The Fritillaria alkaloid peiminine acts as a chemosensitizer to potentiate oxaliplatin efficacy against gastric cancer

Background

Fritillaria walujewii Regel (Xinjiang Bei-Mu), an authentic ("Dao-di") medicinal herb documented in Chinese pharmacopoeias, is traditionally used to treat respiratory disorders. Its principal steroidal alkaloid, peiminine (PMI), demonstrates significant anticancer activity. Oxaliplatin (Oxa), a first-line chemotherapeutic cornerstone for gastric cancer (GC), is limited clinically by intrinsic chemoresistance. Natural product-derived monomers represent a promising strategy for developing chemosensitizers to overcome such resistance. However, the potential of PMI to counteract Oxa chemoresistance and its underlying mechanisms remain unexplored, warranting comprehensive investigation. To determine the chemosensitizing effects of PMI in combination with Oxa for GC treatment, specifically evaluating its capacity to reverse chemoresistance and enhance therapeutic efficacy.

Materials and methods

The effects of PMI combined with Oxa versus Oxa monotherapy on GC cells (HGC27, BGC823, MKN45) were assessed using CCK-8, colony formation, and flow cytometry apoptosis assays to evaluate cell proliferation and apoptosis. Subsequently, qPCR-based apoptosis pathway array and transcriptome sequencing (RNA-seq) were used to differentially expressed apoptosis-related genes and to uncover key signaling pathways mediating PMI-induced Oxa sensitization. The protein expression level of Bcl-2, Bax, PARP, cytochrome c (CYCS), Caspase-3/9, RAS and AKT was determined by Western blot. Finally, the efficacy of PMI+Oxa combination therapy was validated in vivo using both cell line-derived xenograft (CDX) and patient-derived xenograft (PDX) models.

Results

PMI (50 μM) synergized with Oxa (2.5 μM), significantly enhancing apoptosis and suppressing proliferation in GC cells.
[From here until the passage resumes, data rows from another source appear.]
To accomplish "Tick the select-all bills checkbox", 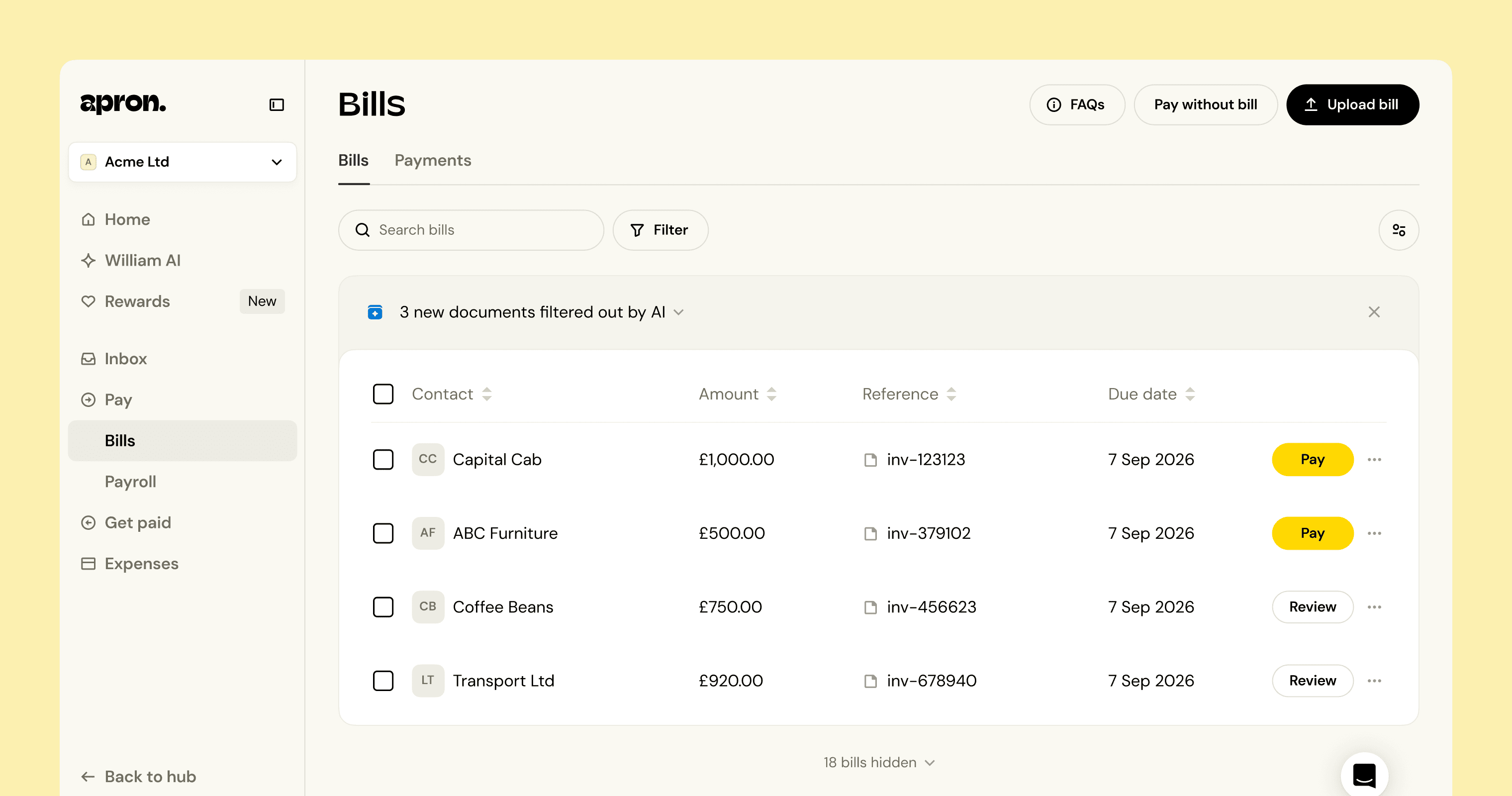I will pos(383,394).
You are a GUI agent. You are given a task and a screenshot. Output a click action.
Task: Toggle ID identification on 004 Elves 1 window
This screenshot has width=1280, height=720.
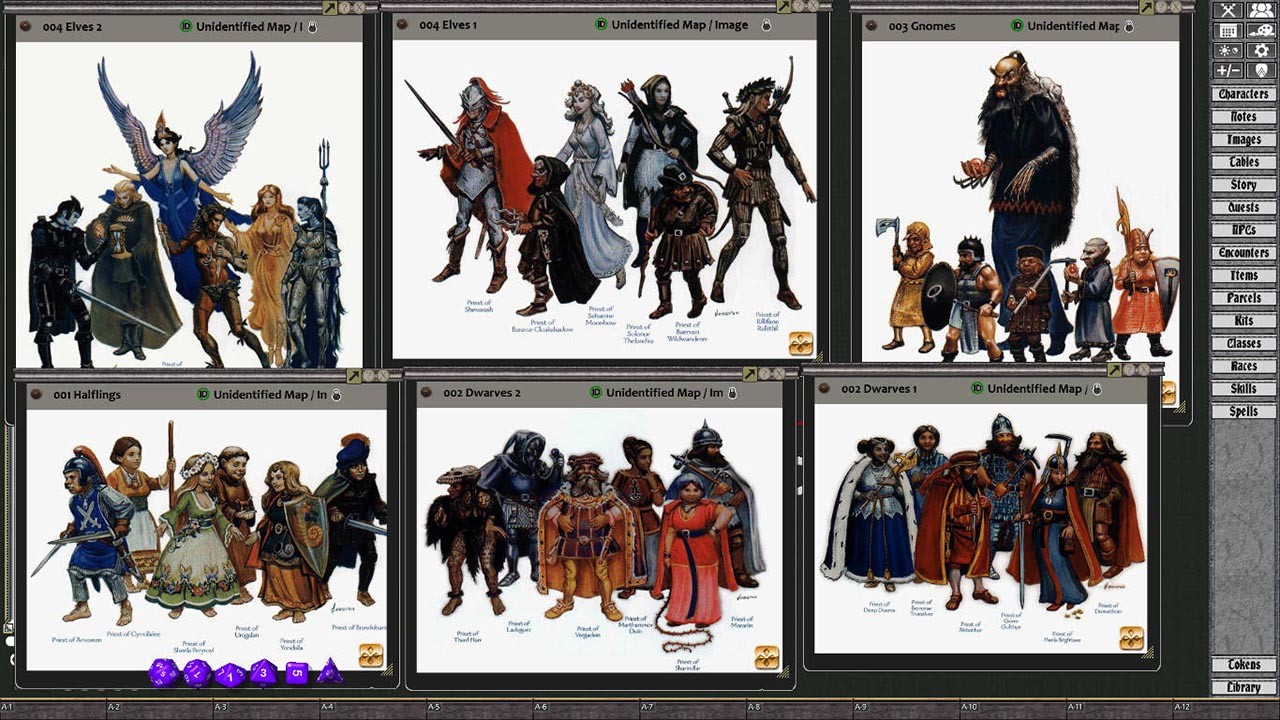[600, 25]

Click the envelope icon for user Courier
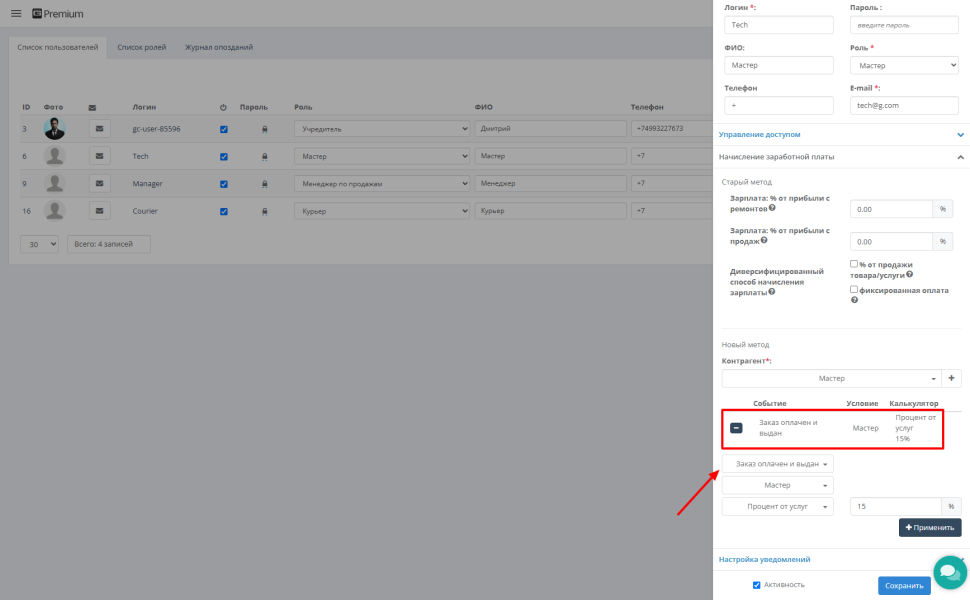point(100,211)
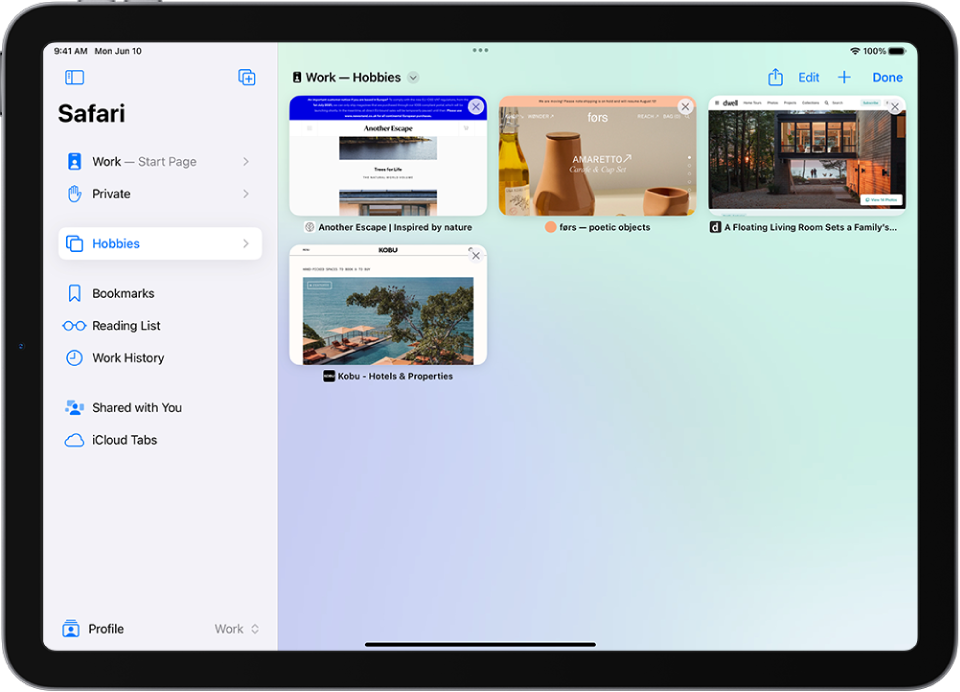Close the Kobu — Hotels & Properties tab
The image size is (960, 692).
tap(475, 256)
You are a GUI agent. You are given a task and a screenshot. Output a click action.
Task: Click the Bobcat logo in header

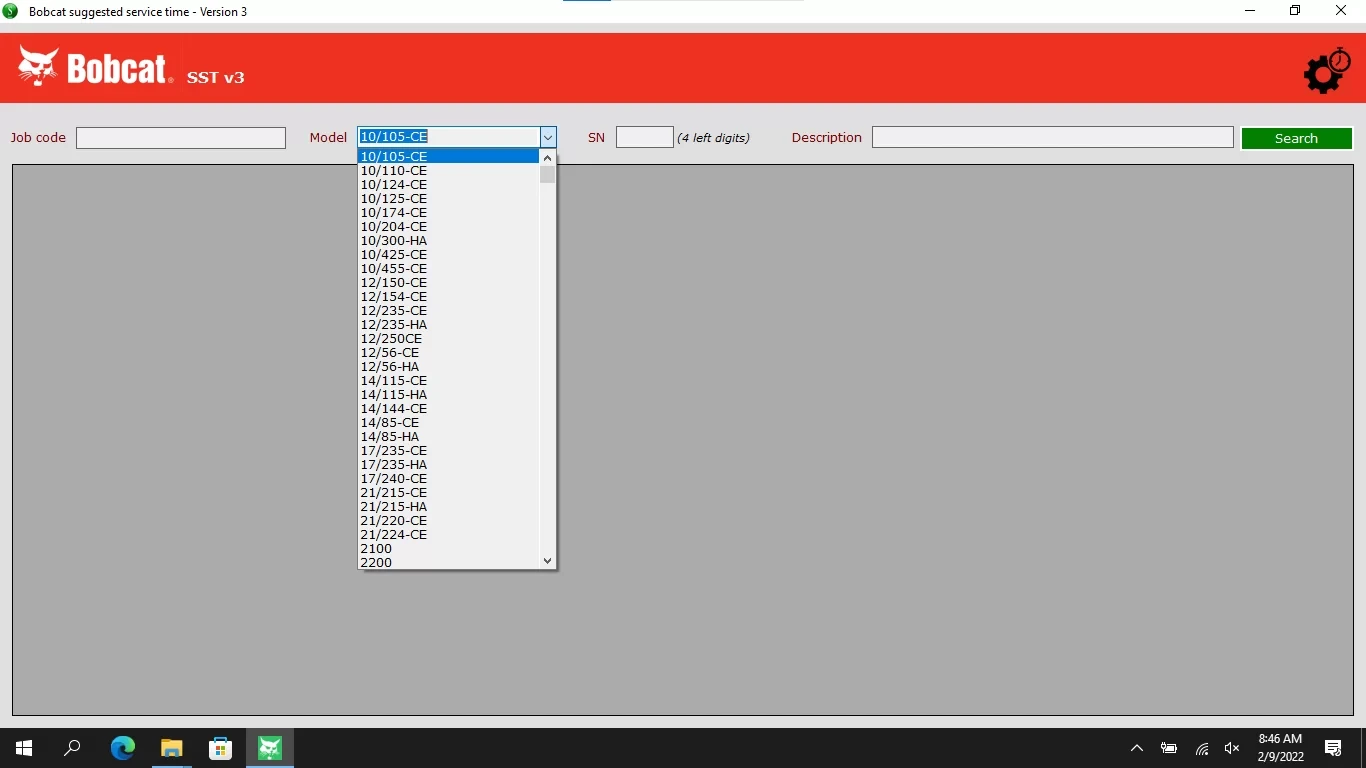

Mechanistically, the combination activated the mitochondrial apoptosis pathway by upregulating Bax and inducing the release of CYCS and the cleavage of caspase-9, caspase-3, and PARP. Concurrently, it suppressed the RAS/PI3K/AKT survival pathway by inhibiting Ras-GTP and phospho-AKT. In CDX models, PMI (2 mg/kg) + Oxa achieved a tumor growth inhibition (TGI) rate of > 80.8 %, compared to 20.4 % for Oxa alone. Strikingly, in PDX models which preserve clinical tumor heterogeneity—the combination induced a TGI of > 70 % without exacerbating systemic toxicity.

Conclusions

PMI is a novel dual-targeting chemosensitizer that overcomes Oxa resistance by simultaneously activating intrinsic apoptosis and inhibiting pro-survival signaling. Its demonstrated efficacy in clinically relevant PDX models highlights its significant translational potential for platinum-resistant GC therapy.